• WHAT IS EXPECTED: Copy, word for word, the lines of the entries below between the one with "Click the ship icon on the Stockholm row" and the one with "Task: Click Basic", inclusive, and leave out everything else.

• DATA LISTING:
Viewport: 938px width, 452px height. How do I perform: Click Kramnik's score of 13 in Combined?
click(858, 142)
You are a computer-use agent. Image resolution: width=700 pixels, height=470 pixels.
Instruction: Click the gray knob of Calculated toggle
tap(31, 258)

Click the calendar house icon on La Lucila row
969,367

---

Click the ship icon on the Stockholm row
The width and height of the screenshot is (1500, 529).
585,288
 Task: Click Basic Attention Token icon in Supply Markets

--

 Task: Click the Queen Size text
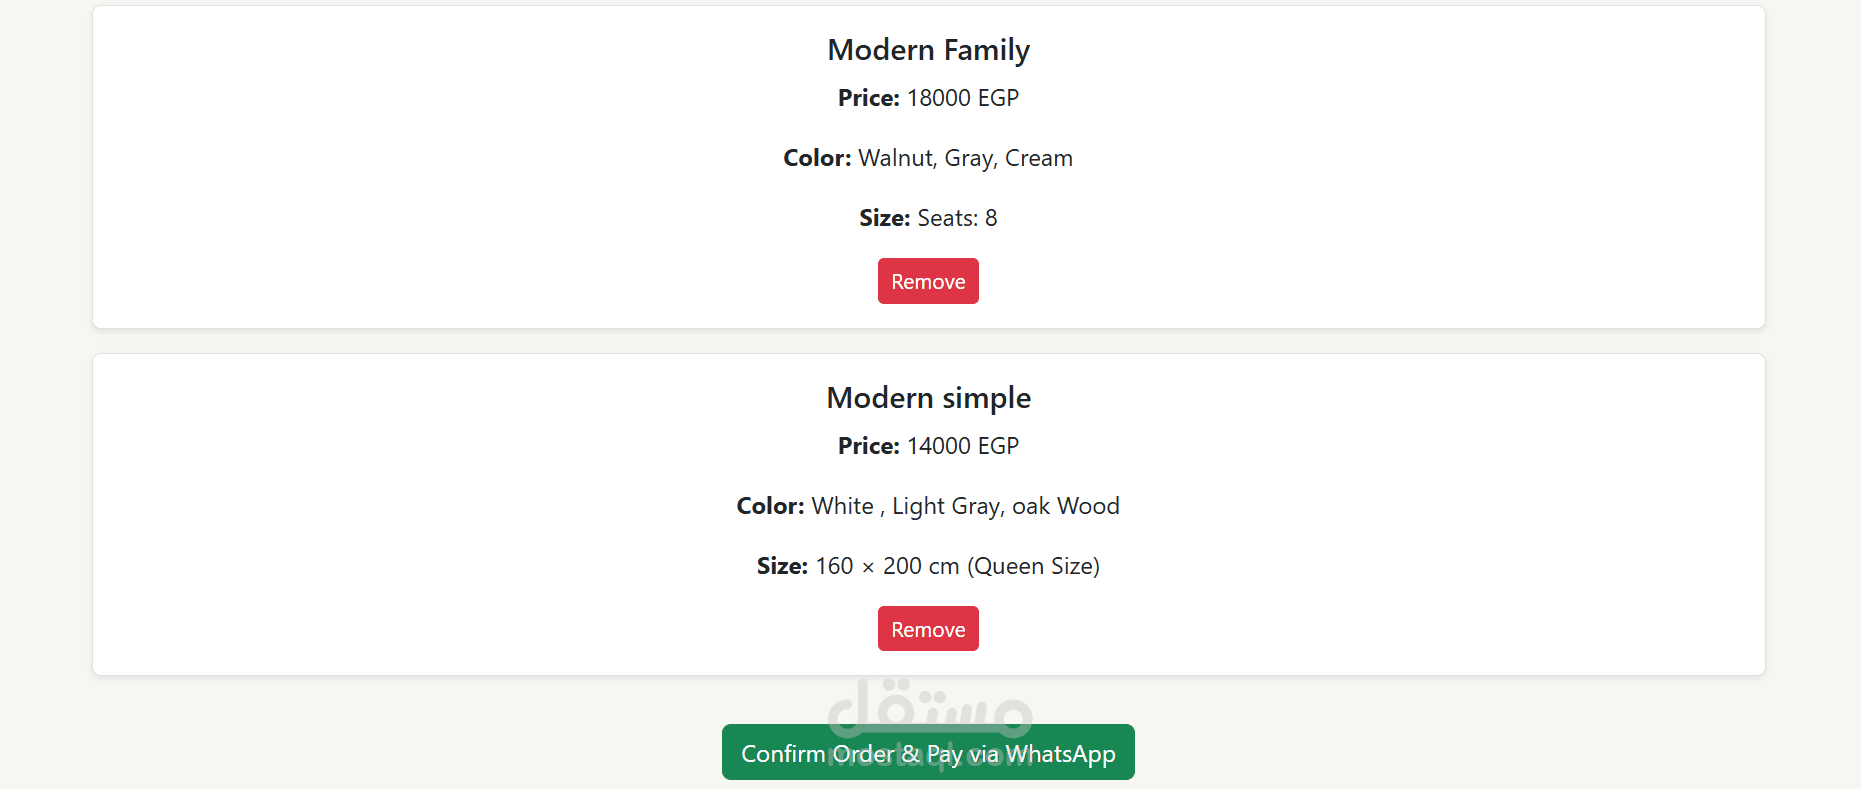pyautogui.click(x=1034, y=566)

• ANSWER BELOW:
Click the ship icon on the Stockholm row
The width and height of the screenshot is (1500, 529).
585,288
 Task: Click Basic Attention Token icon in Supply Markets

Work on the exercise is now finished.